MediaWatch: July 1993
Table of Contents:
- MediaWatch: July 1993
- The Most Common Politically Motivated Statistical Exaggerations
- NewsBites: Conservative Corporations?
- Revolving Door: City Hall Calling
- Reporters Insist Budget is Half Tax Hikes, Half Cuts
- Globe Concedes Liberal Tilt
- Limousine Liberals
- nsists No 'Left-Liberal Line' in Essays
- Janet Cooke Award: Discovery Channel Series Starts Out As Slanted As CBS
Revolving Door: City Hall Calling
Christopher Lydon, a former New York Times reporter, has added his name to the crowded field of about a dozen Democratic candidates vying to replace Boston Mayor Ray Flynn. A September primary will narrow the field of those vying to replace the new Ambassador to the Vatican. Following several years with The Boston Globe, in 1968 Lydon moved to The New York Times Washington bureau, where he remained until jumping into television in 1977 with WGBH-TV, Boston's PBS outlet. Lydon anchored WGBH's 10 O'Clock News until its 1991 cancellation.
Clinton Sport
After 12 years with The Washington Post, Alison Muscatine has moved to the White House as a speechwriter for President Clinton. A sports reporter since 1990, Muscatine previously reported metro news and served as Maryland editor. At the White House, she has joined a writing team that already includes Carolyn Curiel, an editor at the Post in the mid-'80s.
Substituting for Brokaw
Tom Brokaw said no, but Interior Secretary Bruce Babbitt has found someone else with a NBC connection to say yes. Yes, to becoming Director of the National Park Service. In May, Roger Kennedy, Director of the Smithsonian's National Museum of American History, accepted the job. The Washingtonian reported that Kennedy started his Washington career by working in the Eisenhower Attorney General's office, a job he took after losing a race for Congress against Eugene McCarthy. In the mid-1950s Kennedy was a Washington correspondent and producer for NBC News.
Russian Team
During an April 16 appearance on C-SPAN's Journalists' Roundtable, host Brian Lamb noted the political jobs once held by husband and wife Joe Albright and Marcia Kunstel, both Cox News Service reporters. They appeared as they were preparing to leave for a stint in Moscow. Lamb noted that Albright once toiled for Ed Muskie and Kunstel for Congressman Emilio Daddario. Kunstel worked in the Democrat's unsuccessful 1970 Connecticut gubernatorial campaign. A Cox foreign correspondent since 1988, Kunstel was a reporter for the Cox-owned Atlanta Journal from 1977 to 1982.

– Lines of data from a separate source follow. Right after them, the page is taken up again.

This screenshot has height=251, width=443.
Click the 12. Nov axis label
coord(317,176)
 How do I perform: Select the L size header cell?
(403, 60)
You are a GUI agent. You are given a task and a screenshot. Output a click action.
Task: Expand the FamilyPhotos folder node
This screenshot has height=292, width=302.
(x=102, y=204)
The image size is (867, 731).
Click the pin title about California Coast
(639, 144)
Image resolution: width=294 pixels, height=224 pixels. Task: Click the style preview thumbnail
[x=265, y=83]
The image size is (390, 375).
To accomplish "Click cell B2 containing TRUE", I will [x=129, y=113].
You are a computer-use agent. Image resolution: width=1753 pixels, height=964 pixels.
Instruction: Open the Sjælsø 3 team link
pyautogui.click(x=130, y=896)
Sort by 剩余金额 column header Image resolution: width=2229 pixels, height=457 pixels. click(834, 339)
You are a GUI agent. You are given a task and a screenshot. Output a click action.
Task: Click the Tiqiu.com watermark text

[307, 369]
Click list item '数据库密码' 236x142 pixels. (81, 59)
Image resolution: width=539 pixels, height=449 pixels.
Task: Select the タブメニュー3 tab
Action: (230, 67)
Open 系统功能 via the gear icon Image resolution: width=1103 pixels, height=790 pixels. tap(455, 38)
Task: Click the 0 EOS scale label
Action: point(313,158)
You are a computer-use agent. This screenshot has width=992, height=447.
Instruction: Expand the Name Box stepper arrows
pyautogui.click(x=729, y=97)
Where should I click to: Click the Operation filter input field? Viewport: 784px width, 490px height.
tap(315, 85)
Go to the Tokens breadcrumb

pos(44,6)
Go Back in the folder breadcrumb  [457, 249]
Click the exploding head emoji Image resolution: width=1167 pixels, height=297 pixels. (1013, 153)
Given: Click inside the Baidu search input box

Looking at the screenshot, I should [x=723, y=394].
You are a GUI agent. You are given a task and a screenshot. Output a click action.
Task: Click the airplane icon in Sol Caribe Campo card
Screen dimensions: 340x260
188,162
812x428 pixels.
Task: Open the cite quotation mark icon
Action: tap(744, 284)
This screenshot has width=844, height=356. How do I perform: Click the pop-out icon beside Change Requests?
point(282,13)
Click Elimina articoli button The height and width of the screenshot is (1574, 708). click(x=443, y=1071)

Albright told MediaWatch that he was Newsday's Washington Bureau Chief before jumping to politics as a Legislative Assistant to then Senator Muskie (D-ME) in 1971-72. He started in the Cox Washington bureau in 1976, becoming a foreign correspondent in 1983. Returning to D.C. in 1987, he has continued to concentrate on foreign reporting.
NBC's Narrow Diversity
NBC President Bob Wright, The Washington Post reported July 6, "has modified NBC's `performance appraisal' system to include a review of how individuals support diversity within NBC." Wright explained that NBC will attract "the majority of television viewers" by "diversifying our own workforce." He explained: "Diversity is about inclusion. It's not limited to race or gender. It encompasses religion, age, education, sexual orientation, work/family issues, cultural differences etc."
NBC has former aides to George McGovern, Lyndon Johnson and Mario Cuomo in top positions. So what about a little diversity through hiring more conservatives? Wright didn't mention it.